WASHINGTON -- Radio astronomers have uncovered 17 millisecond pulsars 
in our galaxy by studying unknown high-energy sources detected by 
NASA's Fermi Gamma-ray Space Telescope. The astronomers made the 
discovery in less than three months. Such a jump in the pace of 
locating these hard-to-find objects holds the promise of using them 
as a kind of "galactic GPS" to detect gravitational waves passing 
near Earth. 

A pulsar is the rapidly spinning and highly magnetized core left 
behind when a massive star explodes. Because only rotation powers 
their intense gamma-ray, radio and particle emissions, pulsars 
gradually slow as they age. But the oldest pulsars spin hundreds of 
times per second -- faster than a kitchen blender. These millisecond 
pulsars have been spun up and rejuvenated by accreting matter from a 
companion star. 

"Radio astronomers discovered the first millisecond pulsar 28 years 
ago," said Paul Ray at the Naval Research Laboratory in Washington. 
"Locating them with all-sky radio surveys requires immense time and 
effort, and we've only found a total of about 60 in the disk of our 
galaxy since then. Fermi points us to specific targets. It's like 
having a treasure map." 

Millisecond pulsars are nature's most precise clocks, with long-term, 
sub-microsecond stability that rivals human-made atomic clocks. 
Precise monitoring of timing changes in an all-sky array of 
millisecond pulsars may allow the first direct detection of 
gravitational waves -- a long-sought consequence of Einstein's 
relativity theory. 

"The Global Positioning System uses time-delay measurements among 
satellite clocks to determine where you are on Earth," explained 
Scott Ransom of the National Radio Astronomy Observatory in 
Charlottesville, Va. "Similarly, by monitoring timing changes in a 
constellation of suitable millisecond pulsars spread all over the 
sky, we may be able to detect the cumulative background of passing 
gravitational waves." 

The sources Fermi detected are not associated with any known gamma-ray 
emitting objects and did not show evidence of pulsing behavior. 
However, scientists considered it likely that many of the 
unidentified sources would turn out to be pulsars. 

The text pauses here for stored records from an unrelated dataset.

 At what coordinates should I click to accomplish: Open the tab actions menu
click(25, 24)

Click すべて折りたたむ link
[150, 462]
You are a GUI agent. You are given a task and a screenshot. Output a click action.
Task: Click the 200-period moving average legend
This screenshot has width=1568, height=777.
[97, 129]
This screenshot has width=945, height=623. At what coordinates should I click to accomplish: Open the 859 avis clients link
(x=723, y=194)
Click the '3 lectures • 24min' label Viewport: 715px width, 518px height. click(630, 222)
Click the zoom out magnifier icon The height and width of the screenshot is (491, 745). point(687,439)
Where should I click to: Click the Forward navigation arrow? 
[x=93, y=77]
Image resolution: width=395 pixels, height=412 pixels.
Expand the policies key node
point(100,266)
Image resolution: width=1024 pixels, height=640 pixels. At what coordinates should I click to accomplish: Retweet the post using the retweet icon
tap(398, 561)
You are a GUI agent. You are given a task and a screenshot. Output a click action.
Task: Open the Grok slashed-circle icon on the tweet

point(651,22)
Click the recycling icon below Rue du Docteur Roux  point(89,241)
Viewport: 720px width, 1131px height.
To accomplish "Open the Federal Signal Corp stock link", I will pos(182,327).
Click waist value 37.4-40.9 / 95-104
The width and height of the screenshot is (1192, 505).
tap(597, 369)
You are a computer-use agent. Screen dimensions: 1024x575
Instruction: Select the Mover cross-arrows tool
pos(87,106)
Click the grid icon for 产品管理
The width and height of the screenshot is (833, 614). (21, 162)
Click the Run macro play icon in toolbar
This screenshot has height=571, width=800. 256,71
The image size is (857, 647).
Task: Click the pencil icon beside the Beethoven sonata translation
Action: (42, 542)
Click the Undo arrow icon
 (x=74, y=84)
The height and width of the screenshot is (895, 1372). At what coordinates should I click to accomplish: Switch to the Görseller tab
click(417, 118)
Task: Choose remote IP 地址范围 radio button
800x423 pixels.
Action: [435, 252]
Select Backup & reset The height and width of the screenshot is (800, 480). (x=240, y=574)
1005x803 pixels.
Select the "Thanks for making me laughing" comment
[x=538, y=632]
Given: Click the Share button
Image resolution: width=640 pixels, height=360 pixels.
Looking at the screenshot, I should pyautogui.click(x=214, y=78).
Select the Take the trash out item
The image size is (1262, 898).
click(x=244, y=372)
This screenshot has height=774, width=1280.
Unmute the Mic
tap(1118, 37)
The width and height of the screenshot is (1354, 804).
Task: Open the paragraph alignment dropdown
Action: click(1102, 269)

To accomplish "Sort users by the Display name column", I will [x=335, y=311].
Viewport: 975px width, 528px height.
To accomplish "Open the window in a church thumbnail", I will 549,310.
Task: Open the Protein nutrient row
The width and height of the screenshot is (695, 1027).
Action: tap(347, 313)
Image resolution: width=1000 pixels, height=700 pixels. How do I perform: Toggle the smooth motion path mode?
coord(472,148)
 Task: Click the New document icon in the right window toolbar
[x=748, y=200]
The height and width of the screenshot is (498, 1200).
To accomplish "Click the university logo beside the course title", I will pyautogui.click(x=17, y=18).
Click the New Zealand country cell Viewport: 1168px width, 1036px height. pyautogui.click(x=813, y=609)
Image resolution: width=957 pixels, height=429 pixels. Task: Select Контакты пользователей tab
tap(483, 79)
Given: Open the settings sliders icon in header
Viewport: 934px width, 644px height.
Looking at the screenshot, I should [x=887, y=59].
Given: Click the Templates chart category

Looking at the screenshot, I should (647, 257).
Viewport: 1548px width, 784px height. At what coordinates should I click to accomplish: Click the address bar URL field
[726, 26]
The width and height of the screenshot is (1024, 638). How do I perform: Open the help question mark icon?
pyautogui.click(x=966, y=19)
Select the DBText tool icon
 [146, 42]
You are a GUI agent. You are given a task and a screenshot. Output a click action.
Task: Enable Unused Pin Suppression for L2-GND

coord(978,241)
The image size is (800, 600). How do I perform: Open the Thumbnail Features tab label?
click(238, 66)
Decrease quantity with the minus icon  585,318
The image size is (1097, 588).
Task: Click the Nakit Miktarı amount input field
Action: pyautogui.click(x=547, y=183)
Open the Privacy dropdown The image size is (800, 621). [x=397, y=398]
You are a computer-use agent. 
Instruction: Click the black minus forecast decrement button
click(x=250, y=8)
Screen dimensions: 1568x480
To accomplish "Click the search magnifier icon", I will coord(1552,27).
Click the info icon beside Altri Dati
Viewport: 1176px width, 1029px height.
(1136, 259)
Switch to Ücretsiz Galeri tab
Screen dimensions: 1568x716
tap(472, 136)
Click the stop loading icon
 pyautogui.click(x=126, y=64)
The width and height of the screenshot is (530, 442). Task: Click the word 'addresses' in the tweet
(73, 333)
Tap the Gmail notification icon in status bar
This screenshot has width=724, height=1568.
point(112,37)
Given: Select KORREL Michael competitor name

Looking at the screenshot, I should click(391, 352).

For a more detailed look at radio wavelengths, Ray organized the Fermi 
Pulsar Search Consortium and recruited a handful of radio astronomers 
with expertise in using five of the world's largest radio telescopes 
-- the National Radio Astronomy Observatory, Robert C. Byrd Green 
Bank Telescope in W.Va., the Parkes Observatory in Australia, the 
Nancay Radio Telescope in France, the Effelsberg Radio Telescope in 
Germany and the Arecibo Telescope in Puerto Rico. 

After studying approximately 100 targets, and with a computationally 
intensive data analysis still under way, the discoveries have started 
to pour in. 

"Other surveys took a decade to find as many of these pulsars as we 
have," said Ransom, who led one of the discovery groups. "Having 
Fermi tell us where to look is a huge advantage." 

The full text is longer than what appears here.